Today, France has nearly 40,000 members, 10 stakes, 108 congregations and two missions. The Paris Temple, located near famed Versailles, was dedicated in 2017.

“This is like a dream come true,” French native Gérald Caussé, the church’s presiding bishop, said at the time. “We’ve worked closely with the architects to make the temple a beacon in the area.”

Relief efforts

(Photo courtesy of The Church of Jesus Christ of Latter-day Saints) Members of the Chico, Calif., community and various churches join in an interfaith day of service to restore the bell tower and steeple on the Bethel AME Church.

• Latter-day Saint Charities, the church’s humanitarian arm, teamed up with other faith groups, in donating toward a housing center in Missoula, Mont.

“Seeing faith-based communities unite around a common cause brings me hope,” Casey Dunning, executive director of the Missoula Interfaith Collaborative, told KPAX. “We’ve brought unique perspectives together to imagine and create safe, secure housing for families. The new Meadowlark housing center allows us to more than double the number of families we can help.”

• Dozens of Latter-day Saints helped restore the bell tower and steeple of the Bethel AME Church, the oldest chapel in Chico, Calif.

“This was a dream come true,” Pastor Loretta Dickerson-Smith said in a news release. “I have been blessed to be a part of this great restoration of this building, which is not just a restoration of the physical building but the restoration of our temple, where all of us of various faiths are coming together and taking part in this project.”

• The church’s Frankfurt Temple donated 620 sets of bed linen, 436 fitted sheets and 173 towels from its pandemic-idled guest houses to a refugee center in Friedrichsdorf, Germany.

“It was important to us that the laundry should continue to be used instead of simply being thrown away,” Jens Müller-Hopf, a temple administrator, said in a news release. “We are pleased that things will now be of use to people who have found refuge with their families in our region.”

• More than 120 young Latter-day Saints joined with the Helping Hands program to plant trees throughout La Paz, Bolivia.

“What you have done today is very important,” Municipal Council President Andrea Cornejo said in a news release, “because our country is going through difficult times and your contribution gives us hope.... Today you have sown life.’”

Temple updates

• Next week, 153 of the church’s temples will be providing marriage “sealings” under Phase 1 of a worldwide reopening plan. Of those, 126 temples also will be in Phase 2, offering “all temple ordinances for living individuals.” Two California temples, however, Sacramento and San Diego, will “pause operations,” the church announced, due to “local COVID-19 restrictions.” No temples have begun Phase 3, which would make “all living and limited proxy ordinances” available by appointment.

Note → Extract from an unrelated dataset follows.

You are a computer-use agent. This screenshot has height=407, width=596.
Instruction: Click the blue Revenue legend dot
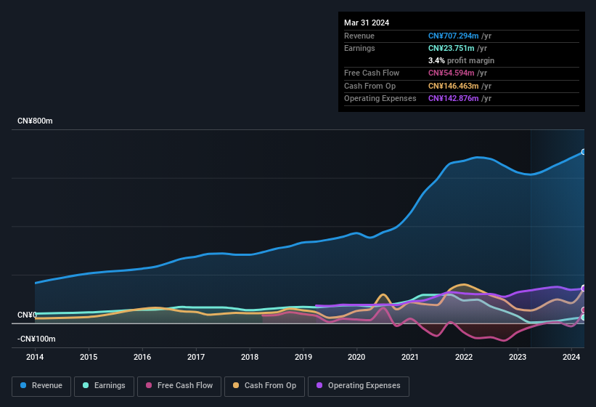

(Rendering courtesy of The Church of Jesus Christ of Latter-day Saints) Cobán Guatemala Temple.

• A small-scale, socially distanced groundbreaking Saturday launched construction of the Coban Temple.

The single-story, 8,800-square-foot structure will be one of four either operating or planned in Guatemala, home to nearly 300,000 members.

“As we dedicate this property, we likewise dedicate ourselves to honor,” general authority Seventy Brian K. Taylor, Central America Area president, said near the end of his dedicatory prayer, according to a news release. “Wilt thou accept our offering and may thy grace and presence abide here and in our lives always.”

(Rendering courtesy of The Church of Jesus Christ of Latter-day Saints) Davao Philippines Temple exterior rendering.

• A groundbreaking also took place Saturday for the Davao Temple.

The two-story, 18,450-square-foot building will be one of seven operating or planned temples in the Philippines, home to more than 800,000 Latter-day Saints.

“It never ceases to amaze me how the hand of the Lord has been over this nation,” general authority Seventy Taniela B. Wakolo, Philippines Area president, said in a news release. “How he has prepared its people and its land to receive the gospel and the blessings of the temples of the Lord.”

Quote of the week

“I want people to realize that we’re working together, and will continue to work together, to strengthen the love between people — even people with differences.”